=== DATASET RECORDS ===

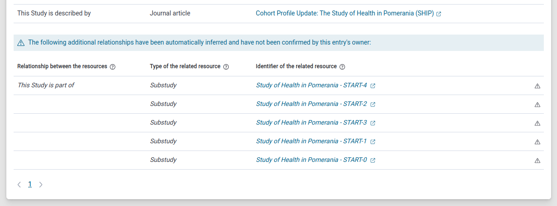
Task: Click help icon next to 'Relationship between the resources'
Action: 113,67

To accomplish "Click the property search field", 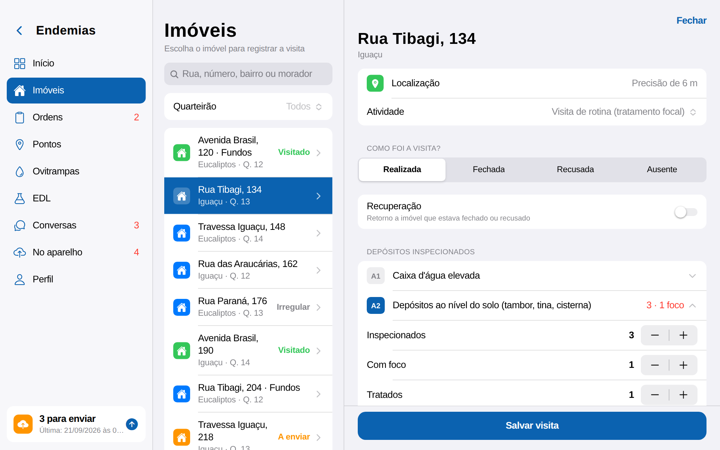I will pos(248,74).
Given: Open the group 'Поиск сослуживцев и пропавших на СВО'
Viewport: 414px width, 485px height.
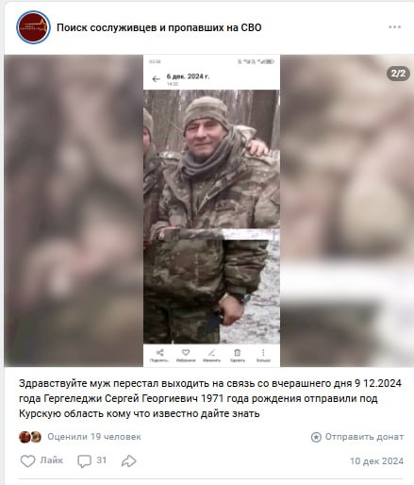Looking at the screenshot, I should pos(159,27).
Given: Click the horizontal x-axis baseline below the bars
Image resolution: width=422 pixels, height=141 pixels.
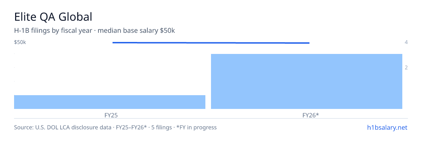Looking at the screenshot, I should pos(211,118).
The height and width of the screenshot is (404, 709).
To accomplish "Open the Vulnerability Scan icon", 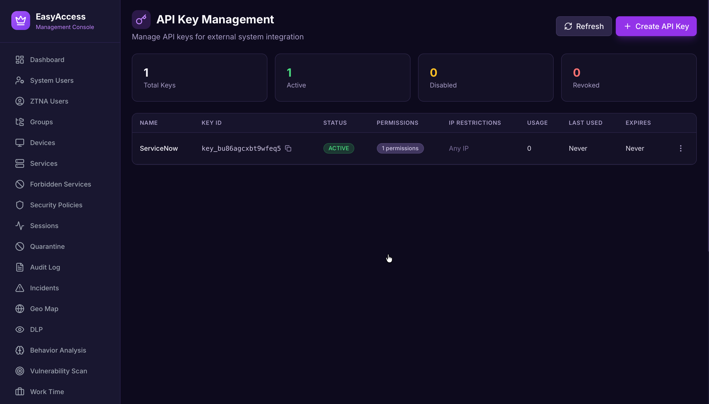I will [x=20, y=371].
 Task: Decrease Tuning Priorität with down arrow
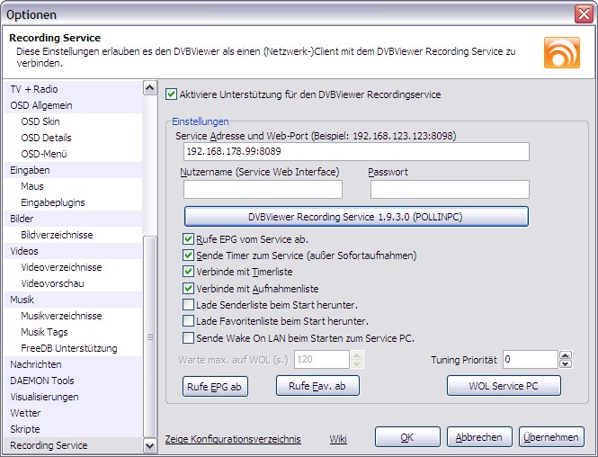[x=565, y=364]
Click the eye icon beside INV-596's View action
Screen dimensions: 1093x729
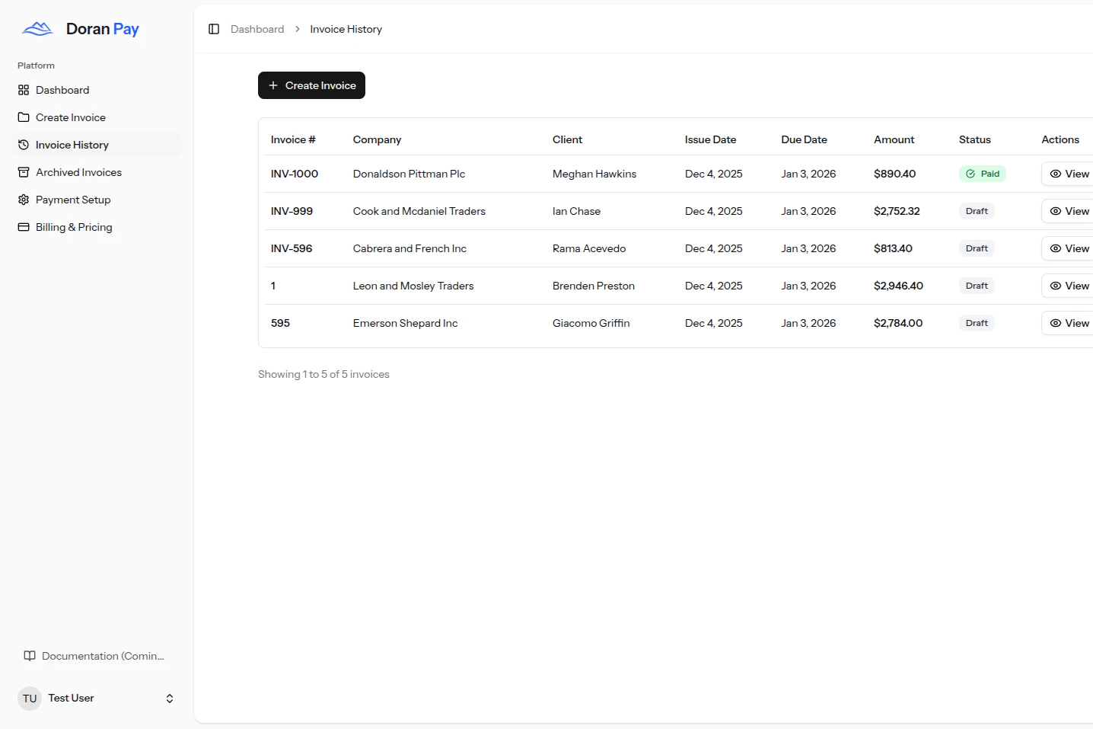click(x=1056, y=248)
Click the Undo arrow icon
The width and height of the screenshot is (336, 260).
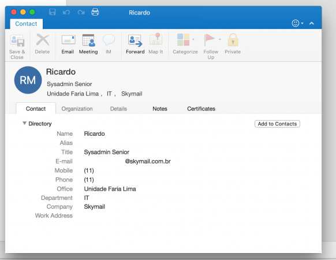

===

**THE EXERCISE**. Return the lines of the records above word for word, starting at the line that contains "Click the eye" and ending at the last line of the records. Leave the pictures out of your answer.

**THE RESPONSE**.
Click the eye icon beside INV-596's View action
Screen dimensions: 1093x729
click(x=1056, y=248)
Click the Undo arrow icon
The width and height of the screenshot is (336, 260).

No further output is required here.